Physiological role of bombesin-like peptides in the regulation of food intake: Ontogenic profile and mechanisms of action.

Abstract

This research aimed to characterize the physiological role of bombesin-like peptides (BN-LP) in the control of ingestion. The first experiment assessed the developmental profile of BN response in rats, and demonstrated that BN effectively suppressed feeding from postnatal day (PD) 1 through PD 15. Pretreatment with BN receptor antagonist blocked this suppression, suggesting that BN receptors are functional and may participate in feeding regulation from the first hours following birth. We then examined whether endogenous levels of BN-LP in the brain changed in a meal-dependent manner. Of the 15 distinct nuclei examined, meal-related alterations in BN-LP were observed at the hypothalamic paraventricular (PVN), arcuate and dorsomedial nuclei and at the nucleus accumbens.
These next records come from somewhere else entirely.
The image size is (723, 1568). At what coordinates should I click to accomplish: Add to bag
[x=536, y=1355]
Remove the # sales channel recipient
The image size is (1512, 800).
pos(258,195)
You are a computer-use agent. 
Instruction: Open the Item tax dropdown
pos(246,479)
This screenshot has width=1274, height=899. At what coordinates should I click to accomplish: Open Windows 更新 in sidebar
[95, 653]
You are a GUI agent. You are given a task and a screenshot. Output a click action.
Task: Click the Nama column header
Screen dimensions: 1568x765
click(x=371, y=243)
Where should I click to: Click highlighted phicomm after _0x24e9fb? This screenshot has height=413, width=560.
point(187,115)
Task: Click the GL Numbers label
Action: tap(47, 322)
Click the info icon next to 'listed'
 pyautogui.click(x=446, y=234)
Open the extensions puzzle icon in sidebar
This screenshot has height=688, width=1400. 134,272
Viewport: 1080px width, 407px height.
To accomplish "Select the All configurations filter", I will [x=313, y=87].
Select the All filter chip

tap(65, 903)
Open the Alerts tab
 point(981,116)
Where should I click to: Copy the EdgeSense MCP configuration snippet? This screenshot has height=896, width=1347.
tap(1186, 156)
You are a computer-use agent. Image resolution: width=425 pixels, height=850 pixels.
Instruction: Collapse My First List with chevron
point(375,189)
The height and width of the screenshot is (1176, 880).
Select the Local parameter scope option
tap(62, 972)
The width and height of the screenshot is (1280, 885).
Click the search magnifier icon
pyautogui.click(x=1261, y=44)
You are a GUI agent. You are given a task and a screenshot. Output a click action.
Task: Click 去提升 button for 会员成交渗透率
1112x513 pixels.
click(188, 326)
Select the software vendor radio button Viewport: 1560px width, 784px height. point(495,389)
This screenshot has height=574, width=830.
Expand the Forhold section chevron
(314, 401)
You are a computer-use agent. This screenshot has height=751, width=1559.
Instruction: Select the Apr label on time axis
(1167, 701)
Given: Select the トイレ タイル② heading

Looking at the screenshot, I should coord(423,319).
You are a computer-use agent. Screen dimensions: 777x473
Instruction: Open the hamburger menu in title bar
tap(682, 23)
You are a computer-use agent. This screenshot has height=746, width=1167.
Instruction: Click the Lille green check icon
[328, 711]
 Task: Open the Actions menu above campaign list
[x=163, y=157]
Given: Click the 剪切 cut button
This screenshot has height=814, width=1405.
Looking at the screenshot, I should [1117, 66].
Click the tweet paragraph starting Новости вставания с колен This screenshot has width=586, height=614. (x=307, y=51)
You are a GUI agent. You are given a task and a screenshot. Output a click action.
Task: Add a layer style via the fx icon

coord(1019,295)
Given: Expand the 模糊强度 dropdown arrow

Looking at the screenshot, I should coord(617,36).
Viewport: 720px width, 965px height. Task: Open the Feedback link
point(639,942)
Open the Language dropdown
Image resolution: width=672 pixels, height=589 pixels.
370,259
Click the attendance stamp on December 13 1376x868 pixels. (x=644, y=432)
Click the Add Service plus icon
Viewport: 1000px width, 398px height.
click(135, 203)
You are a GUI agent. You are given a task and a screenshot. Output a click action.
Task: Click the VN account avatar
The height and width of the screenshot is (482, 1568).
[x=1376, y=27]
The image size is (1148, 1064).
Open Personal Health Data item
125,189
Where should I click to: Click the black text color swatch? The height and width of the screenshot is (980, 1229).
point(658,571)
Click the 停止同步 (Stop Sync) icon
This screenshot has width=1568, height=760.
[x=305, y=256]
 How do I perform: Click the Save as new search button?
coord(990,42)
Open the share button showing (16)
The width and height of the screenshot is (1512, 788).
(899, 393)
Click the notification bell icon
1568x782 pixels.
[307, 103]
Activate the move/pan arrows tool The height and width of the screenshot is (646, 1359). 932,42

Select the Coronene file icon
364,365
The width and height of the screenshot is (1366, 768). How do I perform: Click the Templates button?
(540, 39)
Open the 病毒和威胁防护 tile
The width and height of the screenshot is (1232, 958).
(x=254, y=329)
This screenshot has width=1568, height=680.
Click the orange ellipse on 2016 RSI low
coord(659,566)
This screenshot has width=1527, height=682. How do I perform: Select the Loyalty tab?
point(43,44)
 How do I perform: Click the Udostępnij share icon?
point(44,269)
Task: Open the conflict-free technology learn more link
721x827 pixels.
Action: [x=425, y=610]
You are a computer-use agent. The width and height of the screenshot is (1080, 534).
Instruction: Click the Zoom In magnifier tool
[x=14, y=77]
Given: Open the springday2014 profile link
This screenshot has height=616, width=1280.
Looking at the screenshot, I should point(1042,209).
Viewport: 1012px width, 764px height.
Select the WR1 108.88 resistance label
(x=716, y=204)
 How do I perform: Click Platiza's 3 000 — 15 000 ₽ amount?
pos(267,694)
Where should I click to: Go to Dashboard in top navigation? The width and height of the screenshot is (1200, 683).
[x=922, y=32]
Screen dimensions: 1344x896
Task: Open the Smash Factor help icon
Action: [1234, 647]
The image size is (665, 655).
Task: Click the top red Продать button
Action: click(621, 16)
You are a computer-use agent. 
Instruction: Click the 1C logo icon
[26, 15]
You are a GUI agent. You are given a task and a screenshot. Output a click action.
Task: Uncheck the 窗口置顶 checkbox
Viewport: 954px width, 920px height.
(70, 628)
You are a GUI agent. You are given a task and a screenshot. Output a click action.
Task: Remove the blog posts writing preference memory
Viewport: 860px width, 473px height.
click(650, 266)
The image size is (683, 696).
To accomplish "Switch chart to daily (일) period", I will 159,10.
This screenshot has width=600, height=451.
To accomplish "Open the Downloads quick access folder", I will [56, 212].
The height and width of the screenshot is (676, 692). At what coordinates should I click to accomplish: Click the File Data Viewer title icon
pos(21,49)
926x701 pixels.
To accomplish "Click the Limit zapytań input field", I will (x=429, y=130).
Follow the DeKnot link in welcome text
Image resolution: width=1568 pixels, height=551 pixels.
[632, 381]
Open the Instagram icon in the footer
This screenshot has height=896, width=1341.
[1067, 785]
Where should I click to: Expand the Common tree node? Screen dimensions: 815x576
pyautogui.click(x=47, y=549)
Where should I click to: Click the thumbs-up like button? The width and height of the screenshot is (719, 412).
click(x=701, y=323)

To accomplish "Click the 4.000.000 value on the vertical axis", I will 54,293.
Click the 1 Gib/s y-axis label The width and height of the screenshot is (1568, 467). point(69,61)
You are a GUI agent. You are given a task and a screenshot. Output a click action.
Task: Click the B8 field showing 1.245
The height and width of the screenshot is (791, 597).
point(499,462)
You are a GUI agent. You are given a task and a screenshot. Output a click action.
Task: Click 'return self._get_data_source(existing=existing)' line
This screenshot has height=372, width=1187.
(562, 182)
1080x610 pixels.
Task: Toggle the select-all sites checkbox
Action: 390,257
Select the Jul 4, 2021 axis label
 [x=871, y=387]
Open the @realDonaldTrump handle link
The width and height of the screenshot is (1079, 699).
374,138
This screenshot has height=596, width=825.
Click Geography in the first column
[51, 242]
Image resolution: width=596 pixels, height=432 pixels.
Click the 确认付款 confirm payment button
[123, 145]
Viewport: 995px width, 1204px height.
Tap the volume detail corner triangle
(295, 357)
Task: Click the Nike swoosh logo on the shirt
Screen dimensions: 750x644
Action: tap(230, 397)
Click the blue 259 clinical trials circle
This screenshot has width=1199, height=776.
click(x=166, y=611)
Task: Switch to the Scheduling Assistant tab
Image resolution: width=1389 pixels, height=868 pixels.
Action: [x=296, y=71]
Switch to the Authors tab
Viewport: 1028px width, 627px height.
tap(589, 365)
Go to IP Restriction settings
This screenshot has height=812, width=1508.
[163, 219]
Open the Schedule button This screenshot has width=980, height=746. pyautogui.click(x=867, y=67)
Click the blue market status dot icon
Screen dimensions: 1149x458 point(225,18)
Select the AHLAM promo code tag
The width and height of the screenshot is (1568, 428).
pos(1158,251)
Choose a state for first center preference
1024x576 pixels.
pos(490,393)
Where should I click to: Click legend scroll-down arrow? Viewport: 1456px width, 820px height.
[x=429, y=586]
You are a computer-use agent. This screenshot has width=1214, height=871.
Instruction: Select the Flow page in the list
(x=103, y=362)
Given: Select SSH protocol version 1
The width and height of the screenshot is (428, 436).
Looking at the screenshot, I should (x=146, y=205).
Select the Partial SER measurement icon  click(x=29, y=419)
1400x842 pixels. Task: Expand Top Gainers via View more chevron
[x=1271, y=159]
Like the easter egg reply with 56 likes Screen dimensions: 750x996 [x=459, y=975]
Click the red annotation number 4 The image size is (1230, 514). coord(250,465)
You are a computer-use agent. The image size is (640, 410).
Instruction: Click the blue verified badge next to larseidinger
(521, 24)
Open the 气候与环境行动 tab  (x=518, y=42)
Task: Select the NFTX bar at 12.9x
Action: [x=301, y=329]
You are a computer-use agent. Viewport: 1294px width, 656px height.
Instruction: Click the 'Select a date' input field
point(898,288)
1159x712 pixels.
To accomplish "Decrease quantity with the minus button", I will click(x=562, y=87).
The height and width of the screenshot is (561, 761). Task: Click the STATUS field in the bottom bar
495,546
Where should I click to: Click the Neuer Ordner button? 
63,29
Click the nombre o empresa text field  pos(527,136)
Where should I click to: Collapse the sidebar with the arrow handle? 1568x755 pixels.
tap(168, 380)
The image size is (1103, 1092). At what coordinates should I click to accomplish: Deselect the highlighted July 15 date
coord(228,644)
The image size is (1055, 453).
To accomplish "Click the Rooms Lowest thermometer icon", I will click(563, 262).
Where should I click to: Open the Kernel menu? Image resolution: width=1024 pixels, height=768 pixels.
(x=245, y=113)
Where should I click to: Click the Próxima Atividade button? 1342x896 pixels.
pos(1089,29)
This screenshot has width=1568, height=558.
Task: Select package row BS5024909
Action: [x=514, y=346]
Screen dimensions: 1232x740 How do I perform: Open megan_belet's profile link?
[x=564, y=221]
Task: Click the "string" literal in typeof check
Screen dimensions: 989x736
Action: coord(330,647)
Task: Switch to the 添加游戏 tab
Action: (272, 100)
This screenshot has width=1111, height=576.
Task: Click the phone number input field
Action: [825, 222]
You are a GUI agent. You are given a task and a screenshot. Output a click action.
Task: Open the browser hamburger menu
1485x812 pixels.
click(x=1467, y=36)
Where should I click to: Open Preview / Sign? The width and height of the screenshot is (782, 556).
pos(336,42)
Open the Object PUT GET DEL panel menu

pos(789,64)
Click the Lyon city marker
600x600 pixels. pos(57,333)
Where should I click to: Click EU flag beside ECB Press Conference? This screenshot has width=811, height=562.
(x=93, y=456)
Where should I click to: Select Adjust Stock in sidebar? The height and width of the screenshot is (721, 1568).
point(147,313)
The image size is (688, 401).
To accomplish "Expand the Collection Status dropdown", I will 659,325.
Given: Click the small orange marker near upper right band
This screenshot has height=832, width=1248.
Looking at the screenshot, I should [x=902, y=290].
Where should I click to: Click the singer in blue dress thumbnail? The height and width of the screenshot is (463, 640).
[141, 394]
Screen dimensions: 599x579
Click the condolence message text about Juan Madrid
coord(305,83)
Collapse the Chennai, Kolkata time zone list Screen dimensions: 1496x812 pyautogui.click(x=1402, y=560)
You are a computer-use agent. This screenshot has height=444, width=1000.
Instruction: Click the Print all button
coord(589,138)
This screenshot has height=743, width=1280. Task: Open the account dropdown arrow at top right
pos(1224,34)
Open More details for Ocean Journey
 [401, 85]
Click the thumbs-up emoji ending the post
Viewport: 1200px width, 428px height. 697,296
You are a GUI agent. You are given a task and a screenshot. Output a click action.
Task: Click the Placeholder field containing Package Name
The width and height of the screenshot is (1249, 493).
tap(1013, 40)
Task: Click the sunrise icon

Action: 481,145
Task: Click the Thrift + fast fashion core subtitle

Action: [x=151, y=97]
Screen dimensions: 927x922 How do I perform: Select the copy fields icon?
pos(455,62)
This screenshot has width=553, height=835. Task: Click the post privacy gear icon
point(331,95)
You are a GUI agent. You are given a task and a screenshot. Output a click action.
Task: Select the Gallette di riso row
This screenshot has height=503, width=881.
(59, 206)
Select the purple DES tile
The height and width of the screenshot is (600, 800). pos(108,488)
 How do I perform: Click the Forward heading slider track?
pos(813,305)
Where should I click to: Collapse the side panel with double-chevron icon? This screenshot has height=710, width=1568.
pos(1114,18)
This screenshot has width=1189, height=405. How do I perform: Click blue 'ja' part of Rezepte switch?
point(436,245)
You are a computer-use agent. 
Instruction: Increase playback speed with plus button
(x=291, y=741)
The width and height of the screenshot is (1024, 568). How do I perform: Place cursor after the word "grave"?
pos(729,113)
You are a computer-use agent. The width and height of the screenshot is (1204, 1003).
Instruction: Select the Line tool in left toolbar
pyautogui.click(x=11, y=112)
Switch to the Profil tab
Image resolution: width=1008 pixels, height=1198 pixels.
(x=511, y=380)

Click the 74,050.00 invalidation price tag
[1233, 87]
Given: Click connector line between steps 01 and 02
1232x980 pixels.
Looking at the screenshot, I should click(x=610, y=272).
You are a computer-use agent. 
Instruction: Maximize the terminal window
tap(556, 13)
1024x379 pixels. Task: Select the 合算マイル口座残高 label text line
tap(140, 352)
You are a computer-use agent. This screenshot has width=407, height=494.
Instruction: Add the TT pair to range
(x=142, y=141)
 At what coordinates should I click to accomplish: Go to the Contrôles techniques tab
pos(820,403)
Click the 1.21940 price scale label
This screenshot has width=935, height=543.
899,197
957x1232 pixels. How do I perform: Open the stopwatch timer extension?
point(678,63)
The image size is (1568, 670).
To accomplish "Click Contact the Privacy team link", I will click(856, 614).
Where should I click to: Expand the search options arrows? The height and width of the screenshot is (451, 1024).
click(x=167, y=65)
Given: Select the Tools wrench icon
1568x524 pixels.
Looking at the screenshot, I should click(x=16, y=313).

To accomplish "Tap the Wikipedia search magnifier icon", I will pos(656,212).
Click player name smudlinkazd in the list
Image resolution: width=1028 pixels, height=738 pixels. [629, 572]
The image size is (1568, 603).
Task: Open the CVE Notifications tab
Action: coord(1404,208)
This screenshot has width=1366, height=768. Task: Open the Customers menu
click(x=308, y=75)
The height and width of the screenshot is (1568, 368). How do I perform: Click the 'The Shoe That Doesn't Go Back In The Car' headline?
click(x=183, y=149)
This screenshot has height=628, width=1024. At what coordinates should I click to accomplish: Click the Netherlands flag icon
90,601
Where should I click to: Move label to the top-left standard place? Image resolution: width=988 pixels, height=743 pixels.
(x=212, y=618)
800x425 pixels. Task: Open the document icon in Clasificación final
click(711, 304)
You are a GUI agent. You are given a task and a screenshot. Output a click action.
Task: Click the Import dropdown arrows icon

These alterations appeared site and peptide specific since changes in CRF levels were restricted to the hypothalamic lateral and ventromedial nuclei and the central nucleus of the amygdala. To determine what these changes meant in terms of peptide utilization, we then monitored the in vivo release of BN-LP as compared to the preprandial and/or postprandial conditions, where the interstitial levels of BN-LP were relatively high. The next study examined whether sustained central exposure to a BN agonist affected spontaneous feeding, ingestive response to acute BN, or the density of BN receptors within the CNS. Feeding was suppressed over the initial 48 h of BN infusion, however, tolerance to this effect was apparent by 72 h and was associated with receptor down-regulation at the PVN and dentate gyrus. Acute BN administration suppressed feeding in both the chronic BN exposed and control groups indicating lack of tolerance to the acute fluctuations of BN. These findings imply the existence of different neural mechanism(s) mediating the acute versus long-term effects of BN. Finally, the potential interactions of BN with other satiety peptides were investigated. These studies revealed that BN partly mediates its satiety effects through interactions with CRF. The specificity of this interaction was supported by the lack of interaction between BN and/or CRF with oxytocin. This series of experiments provide novel data supporting the view that BN-LP play an important role in the regulation of food intake, and provide some new insights into their possible mechanism(s) of action.